**Aim of the task**. Express the data below as a Markdown table with the columns Row and Line, giving each nonblank line its own numbered row. Leave the pictures out of your table.

::::

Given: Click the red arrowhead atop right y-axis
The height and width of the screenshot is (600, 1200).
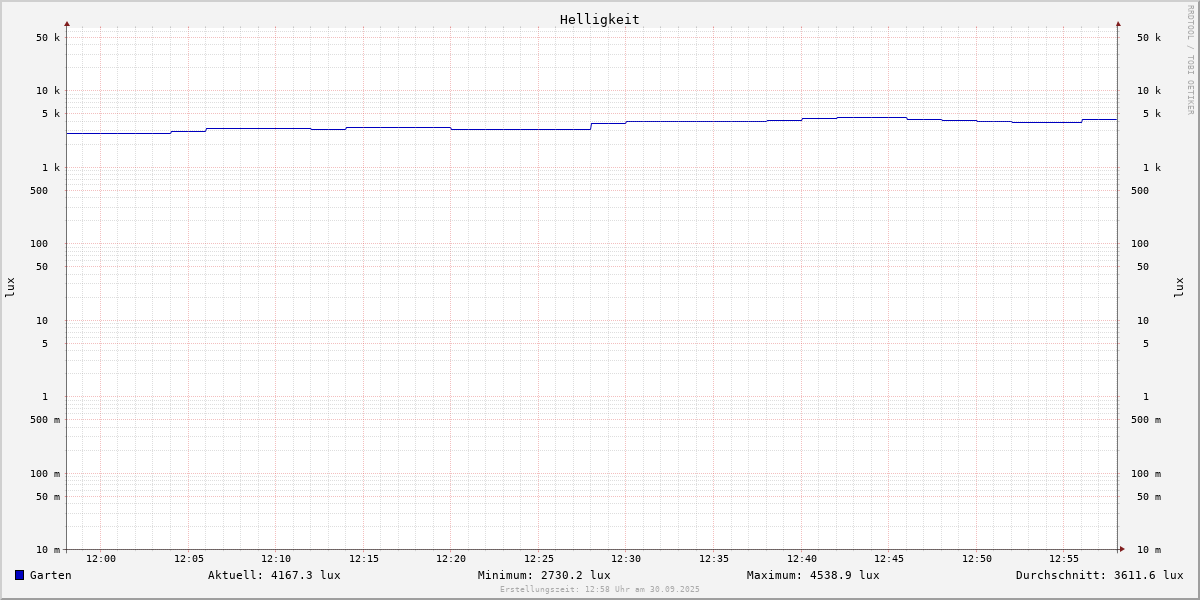Looking at the screenshot, I should click(1118, 23).
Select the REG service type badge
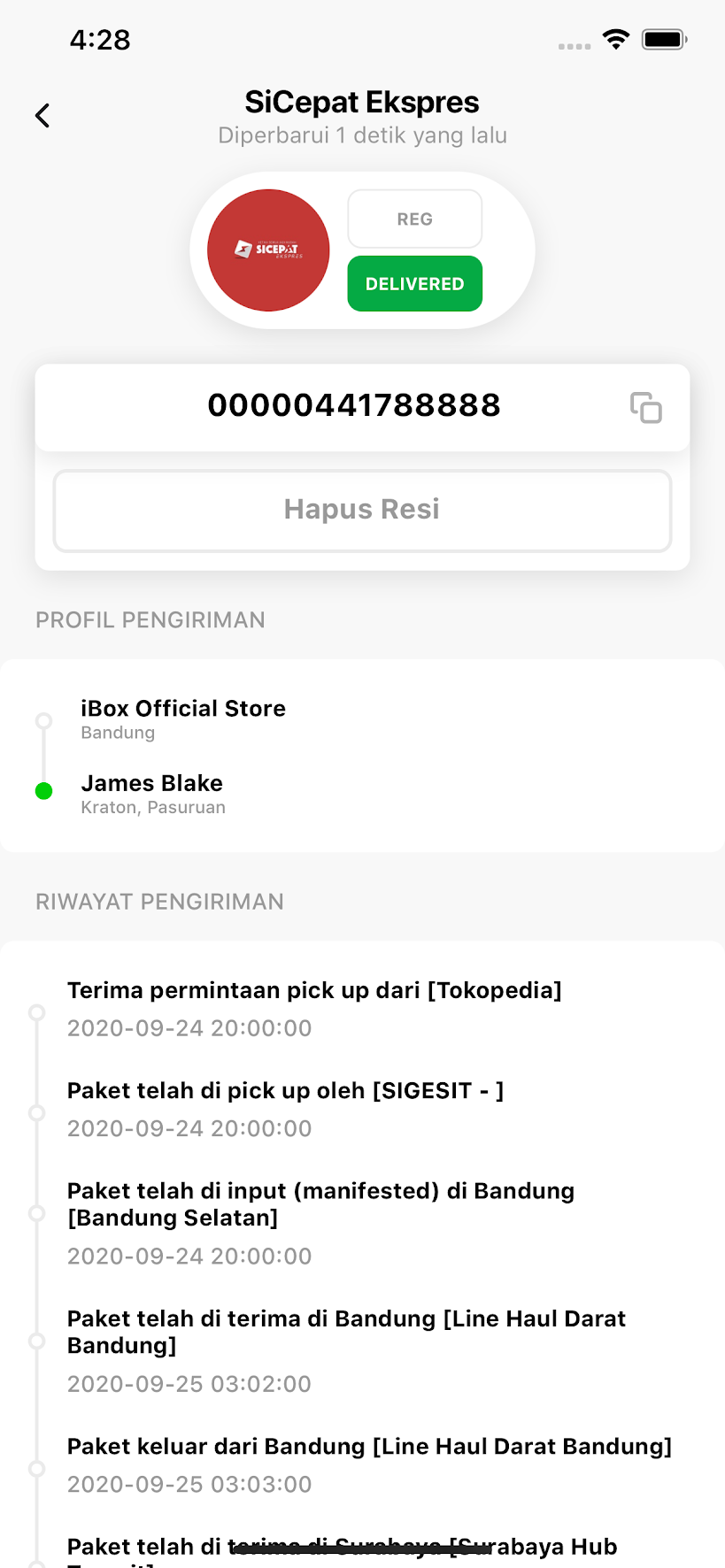Image resolution: width=725 pixels, height=1568 pixels. tap(414, 219)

::::

**Reply to the task**.
| Row | Line |
|---|---|
| 1 | Given: Click the red arrowhead atop right y-axis |
| 2 | The height and width of the screenshot is (600, 1200). |
| 3 | Looking at the screenshot, I should click(1118, 23). |
| 4 | Select the REG service type badge |
| 5 | Image resolution: width=725 pixels, height=1568 pixels. tap(414, 219) |